Hawaii has more beautiful beaches and better weather than most parts of the United States, but when it comes to Internet service, the options are limited. As idyllic as it seems to unplug the phone and forget about checking the email, technology is still important, and everyone in Hawaii needs to stay connected. Finding a reliable Internet connection is even a problem for many tourists and timeshare guests. Nearly 10 years ago, travelers were importing remote dial-up access numbers to use while vacationing, and the whole world knows how slow dial-up is for everyday use. Fortunately, there are a few more Internet options available in paradise today.
DSL and Dial-up
DSL and dial-up are only available if you have a local landline. Homeowners with properties that are too far away from telecom stations won’t be able to get DSL and won’t have the same bandwidth or reliability. The Hawaiian Islands have been connected to the mainland since the early 1900s when the first trans-pacific telecommunications cables were installed. Although these lines have been upgraded and replaced, they aren’t exactly outstanding. In most areas, Hawaii Internet speed for DSL is up to 7 Mbps. With DSL and cable, Internet speeds depend on your proximity to local telecommunications systems.
Cable & Fiber Internet
If you get cable TV, you can also enjoy the benefits of high-speed Internet. Unfortunately, these services aren’t available everywhere.
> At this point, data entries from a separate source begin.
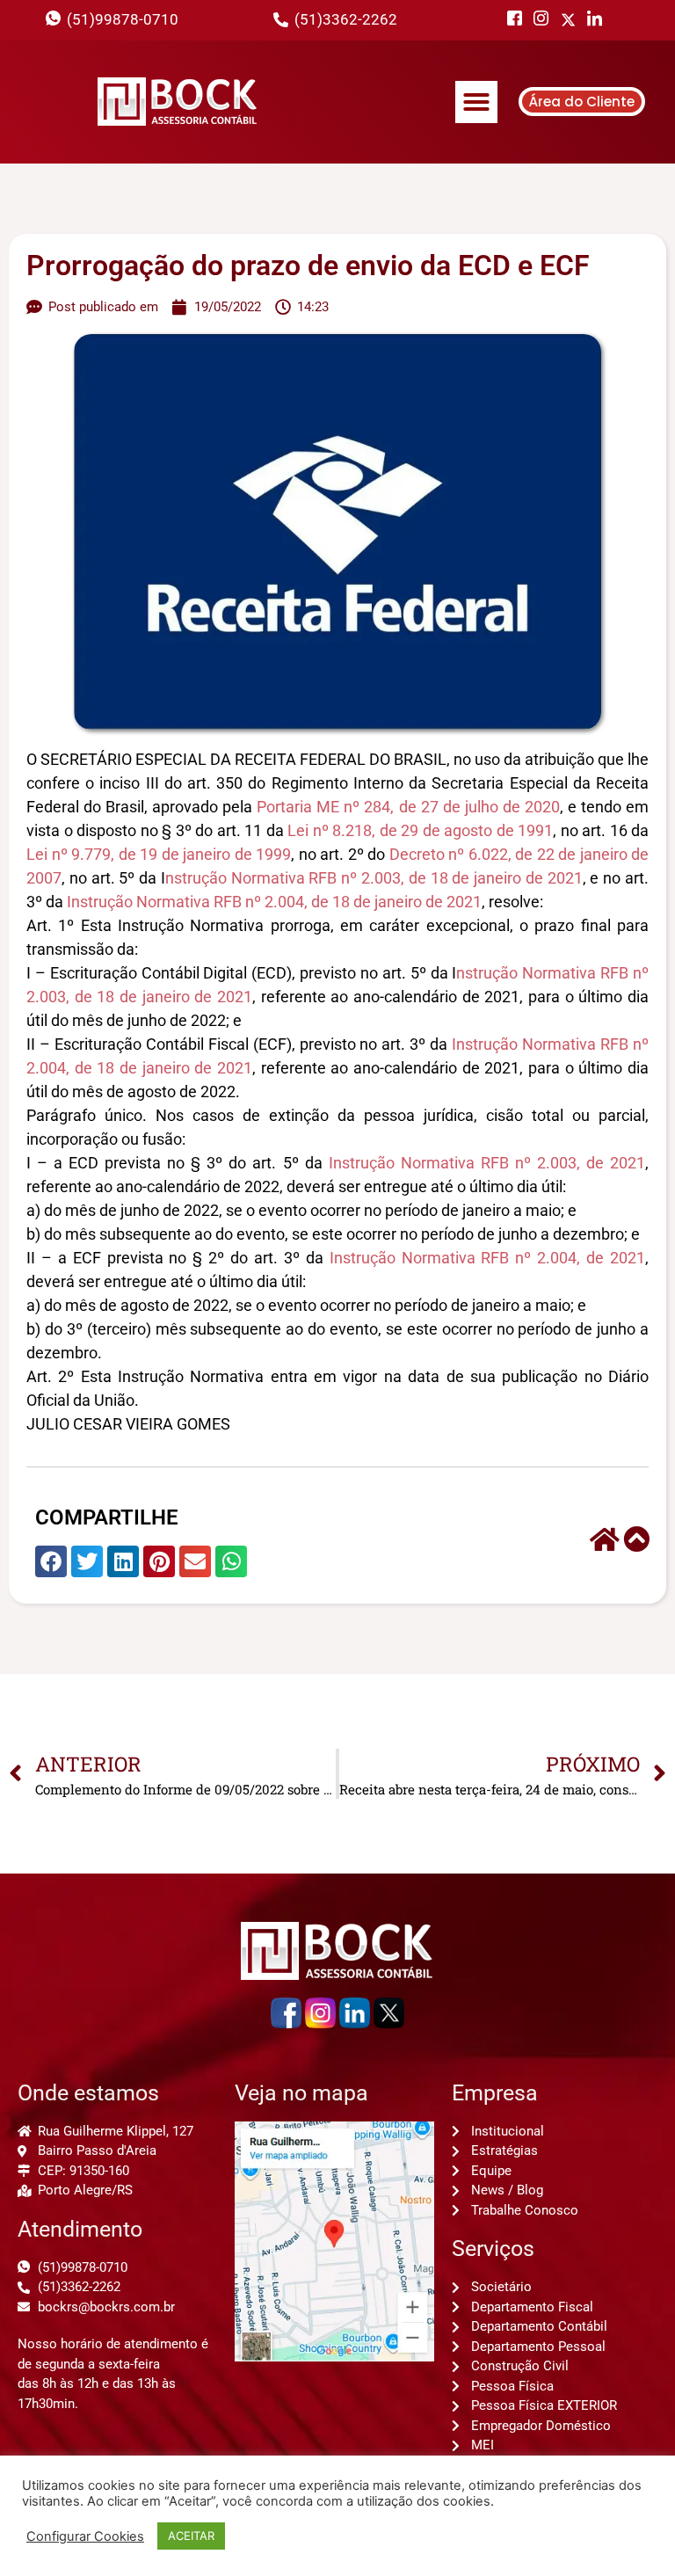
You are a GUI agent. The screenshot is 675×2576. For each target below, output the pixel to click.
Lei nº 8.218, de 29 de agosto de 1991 (420, 830)
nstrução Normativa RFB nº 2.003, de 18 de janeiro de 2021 (374, 878)
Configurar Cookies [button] (85, 2536)
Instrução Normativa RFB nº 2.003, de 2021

Standard cable Internet service will give you excellent bandwidth. If you have access to fiber-optic cable, your bandwidth will be greater, and your service will be more reliable in adverse weather. Speeds for basic cable Internet are typically comparable to a high-speed DSL connection. Supercharged speed upgrades that can boost bandwidth significantly are also available. With fiber-optic cable, Internet speeds are typically twice as fast. Some Internet providers also give customers access to free Wi-Fi service in selected hot spots.
Wireless Internet is a popular option for people who live and work in populated areas. With a Hawaii phone and wireless Internet provider, subscribers can operate devices at home or on-the-go using the same connection. Unfortunately, it’s very difficult to get complete coverage even on Oahu, and service on Lanai or Molokai is virtually nonexistent. If you’re considering wireless Internet, remember that most parts of Hawaii use second and third generation technology and only a few areas have 4G capabilities.
In cases where residents are too far from their local cable or telephone systems to receive a strong signal, satellite Internet is a convenient option. The average Hawaii Internet speed for satellite connections is 10 times faster than dial-up, but it’s generally not possible to stream videos or complete other high-bandwidth activities.
If the Internet is a requisite part of your personal paradise, take the time to pick the best service option for you. Things that are important to consider are how you use the Internet, where you use it and how often you use it. If you have a landline, you can ask your Hawaii phone provider if Internet service or package bundles are available. In Hawaii, you might not be able to get the Internet option that you prefer, but that’s part of living in paradise.